### Extracted text
(begin)
Thursday, October 9, 2014

Implosion


    Have you ever found yourself so deep underwater and disoriented to the extent that you have lost a feel for which direction will lead you to the assurance of the surface?

    Perhaps you have temporarily forgotten that a vital boundary resides somewhere, passively awaiting your need for oxygen and light. There is no such thing as humidity in such a dimension.

    During a sudden and startling lapse of memory, the surface has in fact ceased to exist. And you are simply and stiflingly condensed by the pressure of the sheer depth.

    You sense an overwhelming urgency to become one with the liquid substance that embraces you, molding into your every curve and line like wily putty. You have gone missing.

    Without light, you will eventually lose your sense of sight.

    Lacking stimulation, your nerve endings will fail to remind you when the act of touch or unintentional contact is taking place. Physical matter will grow scarce. Parched.

    You will not be able to confirm your suspicions that distance is gradually stretching you across its medieval torture device. Common sense is absentminded beneath the boundaries of the sea floor.
(end)
### What you need to do
- A) Please find every line in the records that contains the string "Open" and copy each of those lines.
- B) Write the next part of the Implosion piece about being lost deep underwater, picking up after its final sentence.

### Supplied information
(begin)
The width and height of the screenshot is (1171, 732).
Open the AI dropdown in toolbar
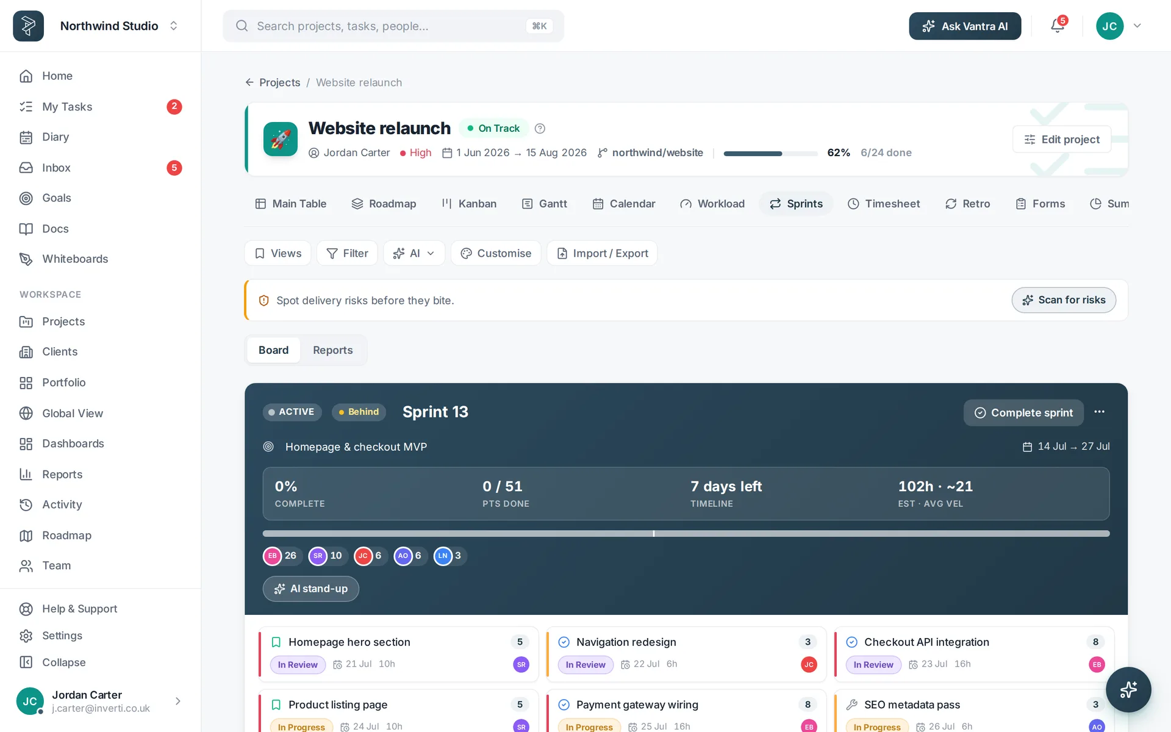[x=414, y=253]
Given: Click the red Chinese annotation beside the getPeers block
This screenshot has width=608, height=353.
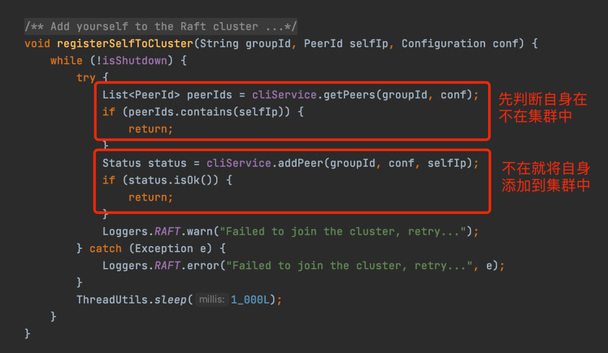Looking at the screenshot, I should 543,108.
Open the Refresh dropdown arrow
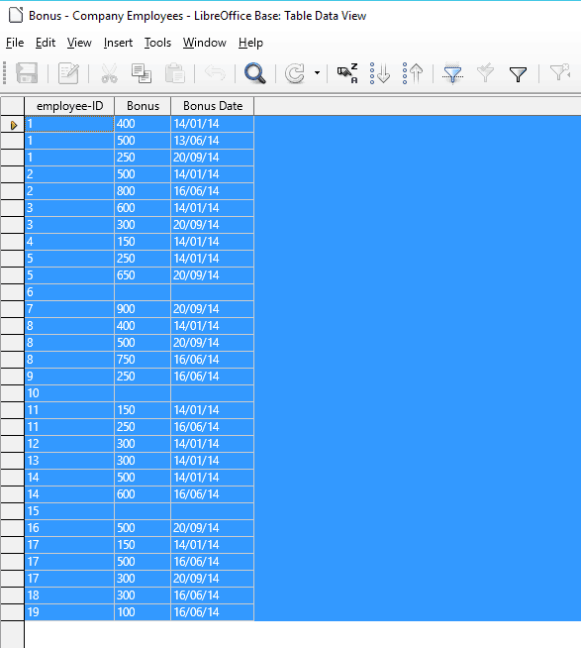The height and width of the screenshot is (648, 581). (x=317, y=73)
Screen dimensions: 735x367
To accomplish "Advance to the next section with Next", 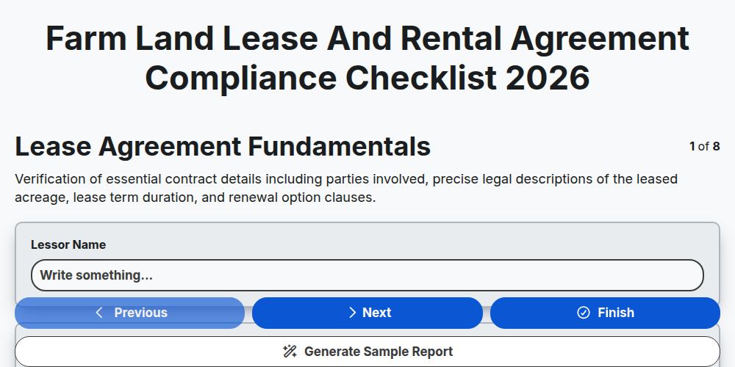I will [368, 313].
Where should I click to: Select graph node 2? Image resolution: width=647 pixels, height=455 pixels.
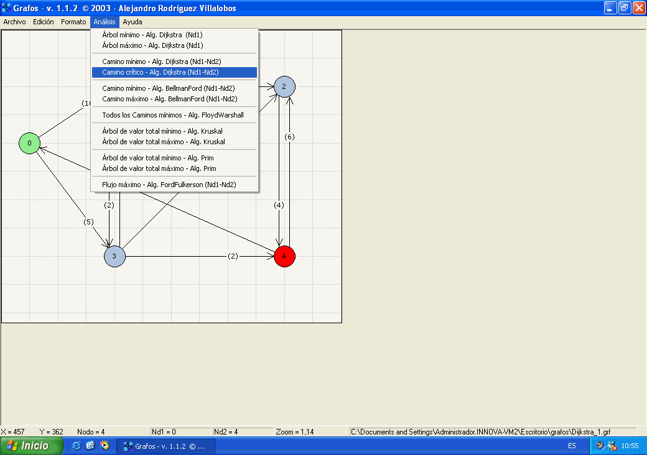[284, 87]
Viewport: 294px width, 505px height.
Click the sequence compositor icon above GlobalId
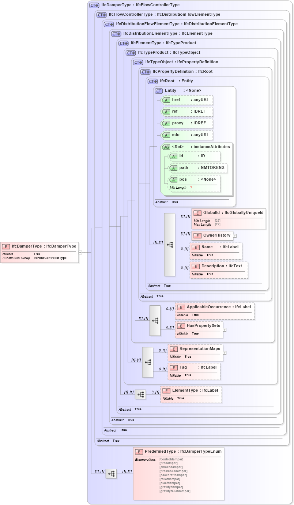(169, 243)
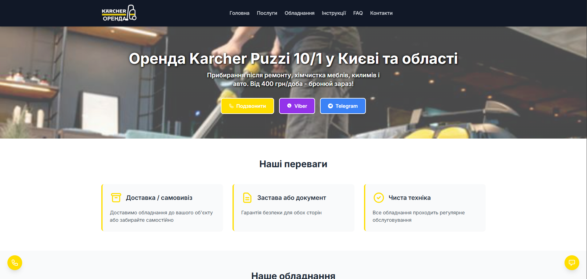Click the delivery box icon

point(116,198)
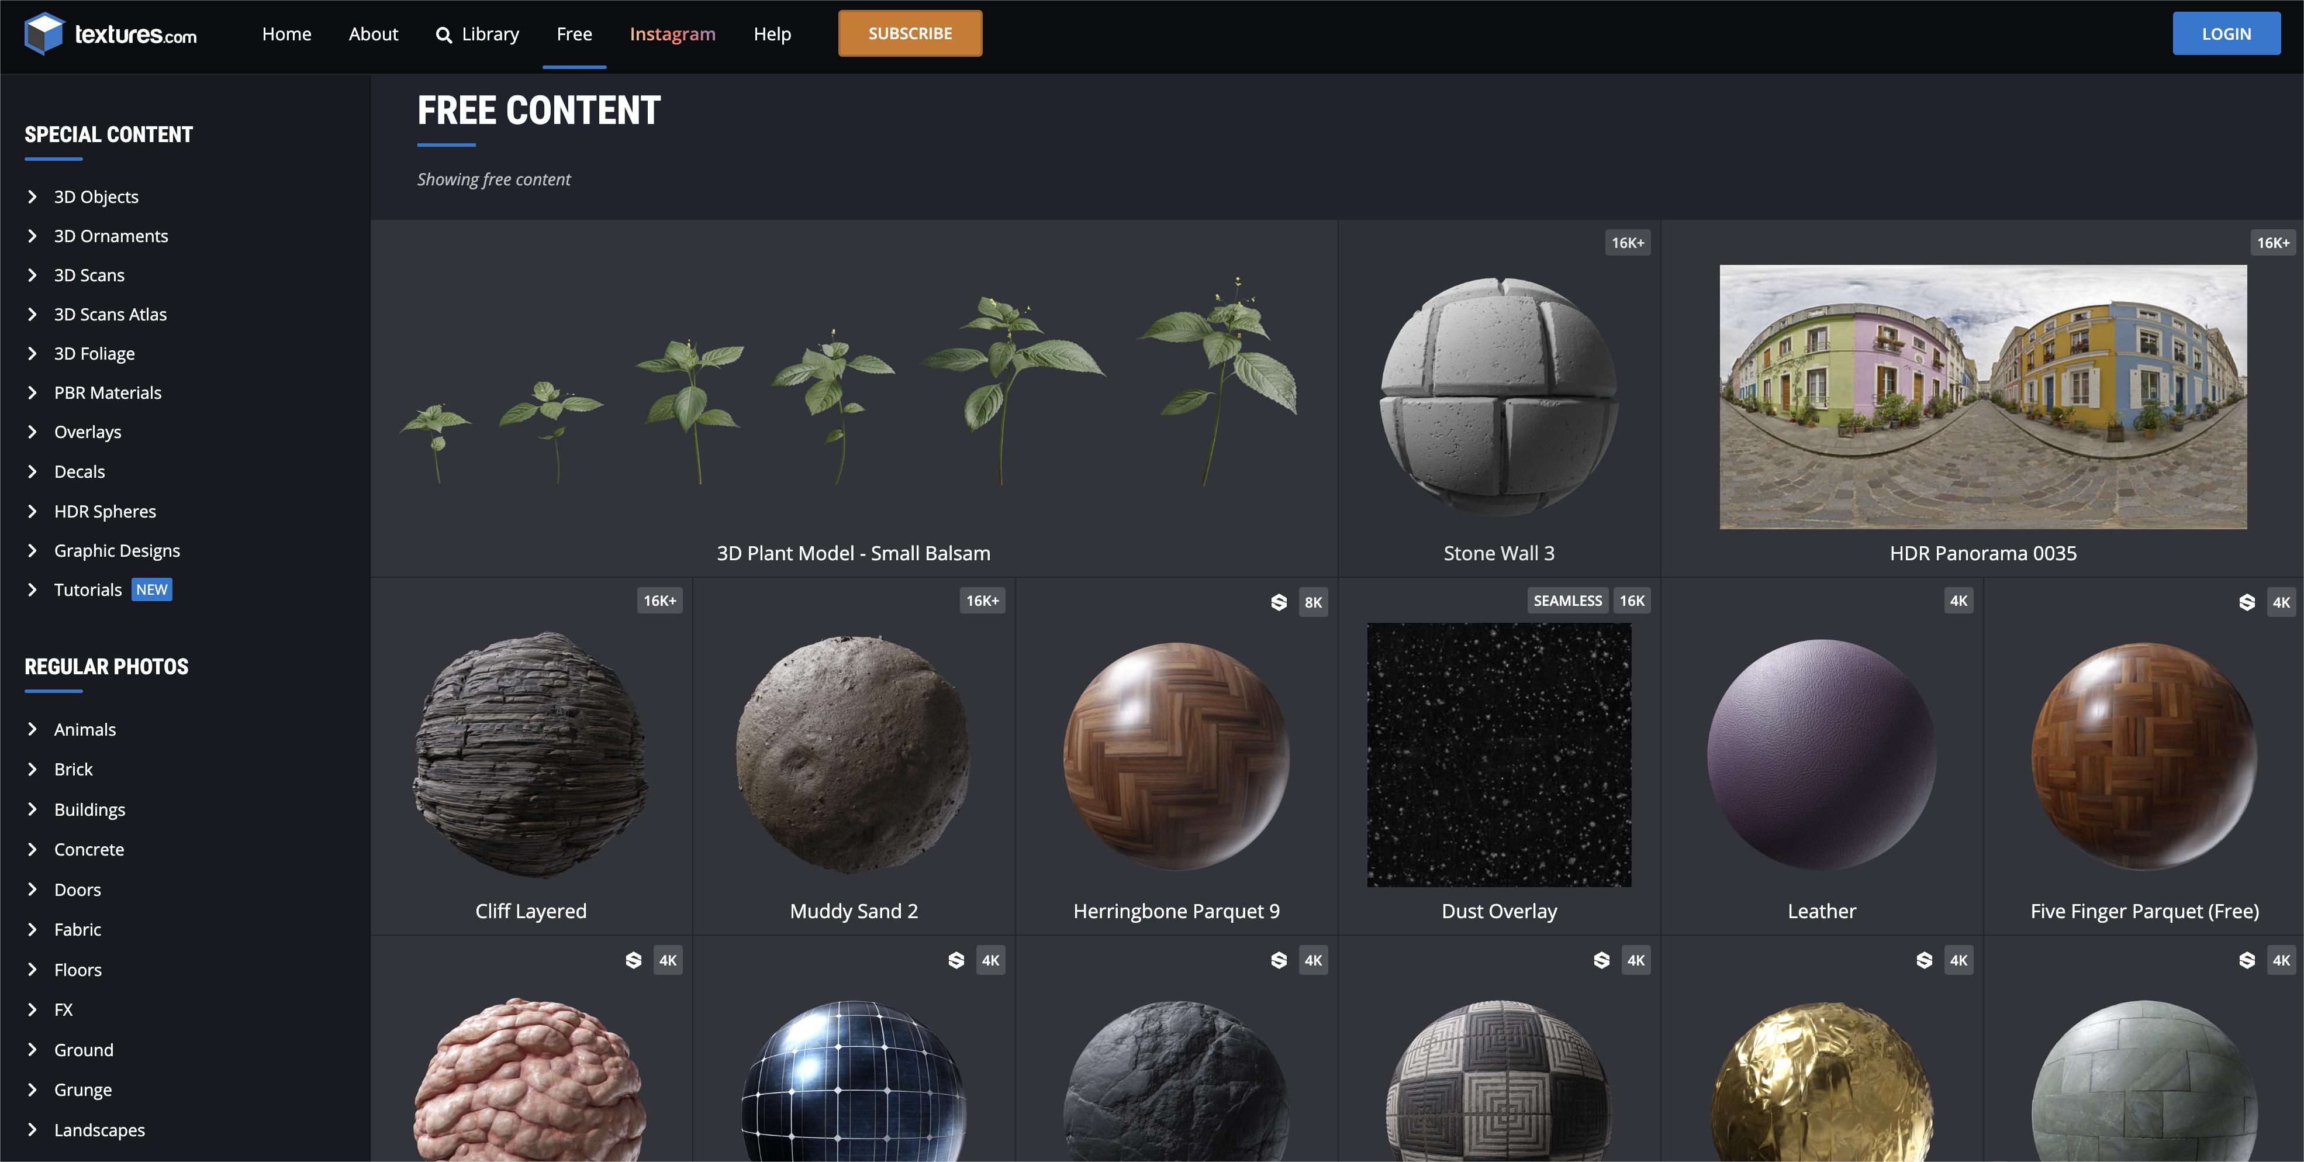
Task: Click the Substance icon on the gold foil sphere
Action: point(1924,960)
(end)
### Task-by-task outputs
- A)
Open the AI dropdown in toolbar
Open the Refresh dropdown arrow

- B)
    You find yourself in an ocean beneath an ocean.

    Layered, muffled, and unreal, your salt settles.

    Your minerals lose their glimmer and disband like the escapees of pesticide’s harmful intent.

    There is no color in this place; you are tasted by your surroundings- used and discarded.

    The heart beats with the current of the subtle waves, and while you are consciously unaware of this fact, your body lives as a bloodless algae. You ride at the mercy of a mystery.

    A sunken vessel with a new identity.

    This is transition. In the womb of the earth. You will dawn again, someday.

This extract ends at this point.